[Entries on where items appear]

## START

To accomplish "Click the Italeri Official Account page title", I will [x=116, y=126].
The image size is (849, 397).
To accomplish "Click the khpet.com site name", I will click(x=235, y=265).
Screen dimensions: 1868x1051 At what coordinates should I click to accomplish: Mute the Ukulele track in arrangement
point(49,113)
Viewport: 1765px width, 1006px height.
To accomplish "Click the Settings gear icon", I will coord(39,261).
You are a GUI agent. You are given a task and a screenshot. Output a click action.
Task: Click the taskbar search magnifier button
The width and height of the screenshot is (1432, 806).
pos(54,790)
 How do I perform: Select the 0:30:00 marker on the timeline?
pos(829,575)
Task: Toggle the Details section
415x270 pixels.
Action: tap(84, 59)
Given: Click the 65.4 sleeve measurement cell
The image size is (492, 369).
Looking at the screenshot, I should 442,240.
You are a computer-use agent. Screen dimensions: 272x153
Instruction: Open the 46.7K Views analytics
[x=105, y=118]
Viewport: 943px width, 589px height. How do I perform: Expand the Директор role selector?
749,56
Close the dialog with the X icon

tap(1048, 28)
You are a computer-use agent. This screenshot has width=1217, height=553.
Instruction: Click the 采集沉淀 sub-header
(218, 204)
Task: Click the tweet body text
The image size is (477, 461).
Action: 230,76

## END

§ Challenge: Report each line of the material that contains the word "icon".

§ Answer to this problem:
To accomplish "Click the Settings gear icon", I will coord(39,261).
Close the dialog with the X icon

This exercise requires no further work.